WHAT YOU NEED TO DO ::
In the entries that follow, find the line containing "You are a computer-use agent. Image resolution: width=1207"; from there, copy every line exactly through the line containing "Open the #bismiledeğer".

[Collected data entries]
╭──

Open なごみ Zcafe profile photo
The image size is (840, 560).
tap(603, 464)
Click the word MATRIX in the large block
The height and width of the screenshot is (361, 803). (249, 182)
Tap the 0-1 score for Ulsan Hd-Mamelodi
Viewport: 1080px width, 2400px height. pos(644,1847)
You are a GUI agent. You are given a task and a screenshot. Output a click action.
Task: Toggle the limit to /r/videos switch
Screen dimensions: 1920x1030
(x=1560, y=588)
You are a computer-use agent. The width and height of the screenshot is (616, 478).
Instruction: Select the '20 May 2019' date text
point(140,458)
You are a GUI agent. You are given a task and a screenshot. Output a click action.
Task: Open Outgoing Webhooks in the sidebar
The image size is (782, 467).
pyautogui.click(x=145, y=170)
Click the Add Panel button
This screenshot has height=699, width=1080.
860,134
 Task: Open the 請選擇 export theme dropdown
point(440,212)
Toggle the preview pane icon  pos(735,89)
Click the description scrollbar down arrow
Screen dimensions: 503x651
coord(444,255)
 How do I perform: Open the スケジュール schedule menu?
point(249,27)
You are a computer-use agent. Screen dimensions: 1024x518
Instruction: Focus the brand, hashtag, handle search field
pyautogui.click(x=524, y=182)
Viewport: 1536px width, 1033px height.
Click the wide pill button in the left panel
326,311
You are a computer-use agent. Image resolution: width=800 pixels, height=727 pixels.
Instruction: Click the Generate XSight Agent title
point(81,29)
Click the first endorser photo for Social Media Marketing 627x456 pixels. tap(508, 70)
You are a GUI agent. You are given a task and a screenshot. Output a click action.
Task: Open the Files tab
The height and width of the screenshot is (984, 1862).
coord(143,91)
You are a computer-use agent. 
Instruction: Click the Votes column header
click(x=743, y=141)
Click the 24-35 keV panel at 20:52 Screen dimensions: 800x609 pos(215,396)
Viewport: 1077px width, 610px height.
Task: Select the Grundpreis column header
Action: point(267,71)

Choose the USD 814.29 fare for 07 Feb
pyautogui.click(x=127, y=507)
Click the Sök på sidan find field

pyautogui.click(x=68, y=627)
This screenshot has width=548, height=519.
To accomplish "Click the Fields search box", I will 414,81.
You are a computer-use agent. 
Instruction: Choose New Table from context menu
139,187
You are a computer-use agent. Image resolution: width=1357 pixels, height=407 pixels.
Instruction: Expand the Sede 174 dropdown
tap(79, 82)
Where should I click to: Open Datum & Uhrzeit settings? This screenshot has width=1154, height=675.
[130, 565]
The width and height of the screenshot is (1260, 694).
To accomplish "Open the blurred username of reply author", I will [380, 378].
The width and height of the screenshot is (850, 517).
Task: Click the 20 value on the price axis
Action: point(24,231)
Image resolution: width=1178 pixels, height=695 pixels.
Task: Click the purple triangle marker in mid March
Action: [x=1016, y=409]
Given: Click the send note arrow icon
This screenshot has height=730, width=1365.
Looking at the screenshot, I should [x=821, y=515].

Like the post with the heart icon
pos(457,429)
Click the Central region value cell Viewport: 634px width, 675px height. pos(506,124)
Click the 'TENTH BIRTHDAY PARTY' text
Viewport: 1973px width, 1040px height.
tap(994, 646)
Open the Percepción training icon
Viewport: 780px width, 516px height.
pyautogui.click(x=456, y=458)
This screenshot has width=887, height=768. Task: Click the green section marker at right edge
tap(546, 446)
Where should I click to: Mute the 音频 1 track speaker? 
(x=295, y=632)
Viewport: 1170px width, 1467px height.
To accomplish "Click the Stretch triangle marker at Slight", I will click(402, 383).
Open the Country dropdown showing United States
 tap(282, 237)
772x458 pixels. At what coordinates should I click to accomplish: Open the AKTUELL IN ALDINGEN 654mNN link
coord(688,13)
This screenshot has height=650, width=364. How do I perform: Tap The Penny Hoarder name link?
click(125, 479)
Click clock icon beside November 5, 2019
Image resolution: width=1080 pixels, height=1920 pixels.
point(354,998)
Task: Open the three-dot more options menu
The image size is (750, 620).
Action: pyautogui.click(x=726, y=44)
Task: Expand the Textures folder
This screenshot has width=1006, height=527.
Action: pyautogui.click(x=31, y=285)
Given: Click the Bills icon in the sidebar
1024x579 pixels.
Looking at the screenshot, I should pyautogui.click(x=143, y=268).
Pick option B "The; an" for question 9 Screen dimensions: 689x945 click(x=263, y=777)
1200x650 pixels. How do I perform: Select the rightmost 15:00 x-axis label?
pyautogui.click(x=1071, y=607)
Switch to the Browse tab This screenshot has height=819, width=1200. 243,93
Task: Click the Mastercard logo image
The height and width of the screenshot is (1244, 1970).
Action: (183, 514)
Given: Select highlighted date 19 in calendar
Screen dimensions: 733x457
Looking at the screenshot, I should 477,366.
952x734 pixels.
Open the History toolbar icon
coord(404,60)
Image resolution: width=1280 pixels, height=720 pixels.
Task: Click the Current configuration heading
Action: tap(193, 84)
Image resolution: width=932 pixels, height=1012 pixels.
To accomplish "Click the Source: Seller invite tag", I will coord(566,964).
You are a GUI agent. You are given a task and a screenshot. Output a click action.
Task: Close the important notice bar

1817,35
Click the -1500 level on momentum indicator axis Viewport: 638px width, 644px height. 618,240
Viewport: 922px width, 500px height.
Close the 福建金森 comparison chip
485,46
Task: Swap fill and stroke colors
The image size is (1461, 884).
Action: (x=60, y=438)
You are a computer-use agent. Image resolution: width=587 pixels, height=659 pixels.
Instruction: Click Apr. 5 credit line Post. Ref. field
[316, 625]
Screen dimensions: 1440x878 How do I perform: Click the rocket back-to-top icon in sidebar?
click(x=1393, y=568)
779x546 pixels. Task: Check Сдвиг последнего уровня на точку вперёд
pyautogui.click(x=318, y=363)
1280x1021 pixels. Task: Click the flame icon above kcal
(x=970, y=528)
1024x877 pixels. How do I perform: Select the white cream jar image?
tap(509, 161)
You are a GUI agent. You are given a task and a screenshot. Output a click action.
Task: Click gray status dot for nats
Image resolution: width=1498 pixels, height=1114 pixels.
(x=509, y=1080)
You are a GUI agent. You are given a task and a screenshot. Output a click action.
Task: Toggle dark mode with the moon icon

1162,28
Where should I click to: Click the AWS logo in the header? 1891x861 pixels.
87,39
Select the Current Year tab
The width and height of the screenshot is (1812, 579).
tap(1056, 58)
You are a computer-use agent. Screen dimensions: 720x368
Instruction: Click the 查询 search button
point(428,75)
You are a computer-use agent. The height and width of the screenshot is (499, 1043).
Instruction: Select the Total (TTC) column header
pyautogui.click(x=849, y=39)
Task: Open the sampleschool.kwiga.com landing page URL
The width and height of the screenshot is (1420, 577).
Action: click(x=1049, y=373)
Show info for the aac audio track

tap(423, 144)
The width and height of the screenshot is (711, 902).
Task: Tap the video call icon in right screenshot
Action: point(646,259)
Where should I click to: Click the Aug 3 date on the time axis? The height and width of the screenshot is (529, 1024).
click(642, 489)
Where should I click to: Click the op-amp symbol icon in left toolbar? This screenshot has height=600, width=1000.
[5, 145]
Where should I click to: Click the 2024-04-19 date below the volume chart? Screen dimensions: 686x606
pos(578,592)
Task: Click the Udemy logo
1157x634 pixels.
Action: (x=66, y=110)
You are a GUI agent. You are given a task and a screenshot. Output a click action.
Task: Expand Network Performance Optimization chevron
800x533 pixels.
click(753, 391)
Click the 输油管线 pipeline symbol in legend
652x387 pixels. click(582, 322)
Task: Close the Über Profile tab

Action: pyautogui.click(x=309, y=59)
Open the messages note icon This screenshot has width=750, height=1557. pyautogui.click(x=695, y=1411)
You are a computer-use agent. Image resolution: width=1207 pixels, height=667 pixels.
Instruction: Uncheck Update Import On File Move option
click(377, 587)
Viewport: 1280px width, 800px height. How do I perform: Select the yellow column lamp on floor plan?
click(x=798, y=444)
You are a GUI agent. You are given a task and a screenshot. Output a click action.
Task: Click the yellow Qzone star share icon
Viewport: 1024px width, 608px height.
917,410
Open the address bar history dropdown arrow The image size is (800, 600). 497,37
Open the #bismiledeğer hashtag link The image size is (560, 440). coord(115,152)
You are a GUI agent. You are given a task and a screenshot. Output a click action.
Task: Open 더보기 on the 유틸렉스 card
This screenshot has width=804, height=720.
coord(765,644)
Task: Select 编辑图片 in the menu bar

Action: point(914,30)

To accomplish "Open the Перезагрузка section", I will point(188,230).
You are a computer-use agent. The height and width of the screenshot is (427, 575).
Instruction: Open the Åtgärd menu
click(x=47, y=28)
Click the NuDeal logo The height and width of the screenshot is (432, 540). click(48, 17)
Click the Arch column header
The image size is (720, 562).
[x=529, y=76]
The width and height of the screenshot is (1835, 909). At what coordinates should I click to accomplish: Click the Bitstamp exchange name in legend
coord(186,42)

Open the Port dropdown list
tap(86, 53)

╰──

SOLVED EXERCISE ::
You are a computer-use agent. Image resolution: width=1207 pixels, height=667 pixels.
Instruction: Uncheck Update Import On File Move option
click(377, 587)
Viewport: 1280px width, 800px height. How do I perform: Select the yellow column lamp on floor plan?
click(x=798, y=444)
You are a GUI agent. You are given a task and a screenshot. Output a click action.
Task: Click the yellow Qzone star share icon
Viewport: 1024px width, 608px height.
917,410
Open the address bar history dropdown arrow The image size is (800, 600). 497,37
Open the #bismiledeğer hashtag link The image size is (560, 440). coord(115,152)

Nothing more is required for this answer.